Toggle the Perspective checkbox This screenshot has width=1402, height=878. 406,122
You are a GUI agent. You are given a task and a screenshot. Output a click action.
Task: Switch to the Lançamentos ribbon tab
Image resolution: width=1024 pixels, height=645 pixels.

● ● ● ●

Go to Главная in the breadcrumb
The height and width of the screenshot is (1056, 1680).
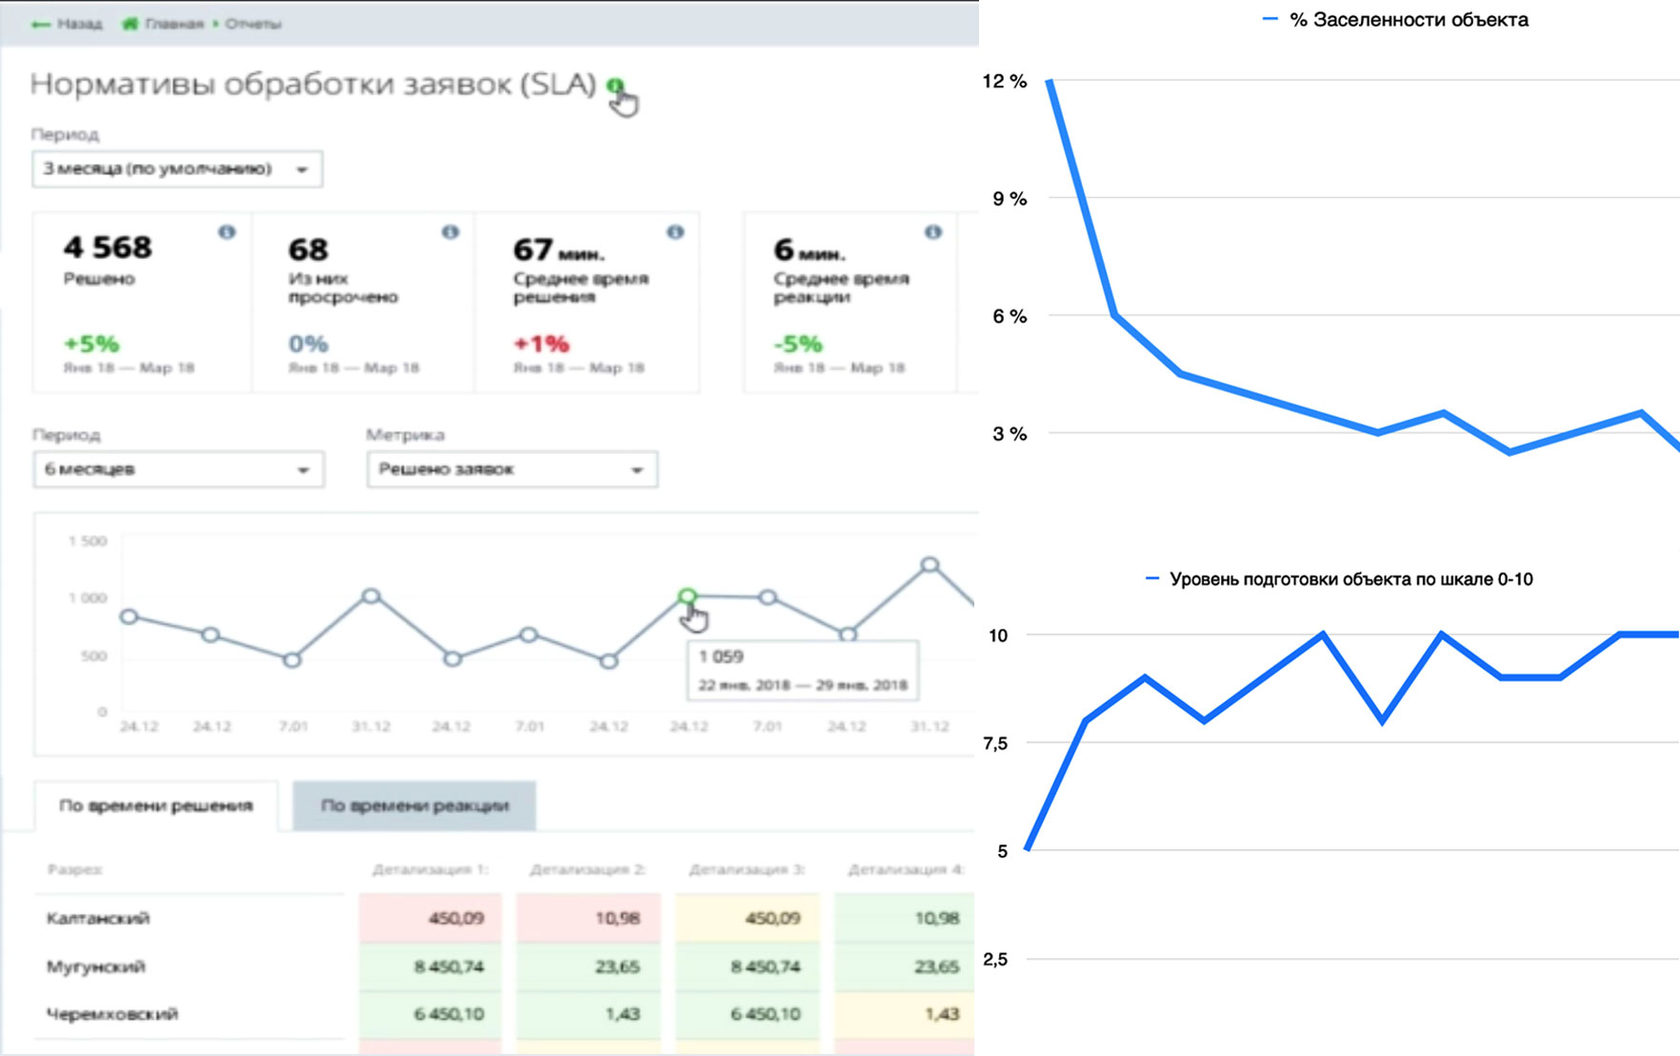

● ● ● ●

▸ DIRECTIONS: Restate word for word only the lines above from the line containing "Toggle the Perspective" to the line containing "Image resolution: width=1024", both of them included.

▸ EXERCISE RESPONSE:
Toggle the Perspective checkbox This screenshot has width=1402, height=878. 406,122
You are a GUI agent. You are given a task and a screenshot. Output a click action.
Task: Switch to the Lançamentos ribbon tab
Image resolution: width=1024 pixels, height=645 pixels.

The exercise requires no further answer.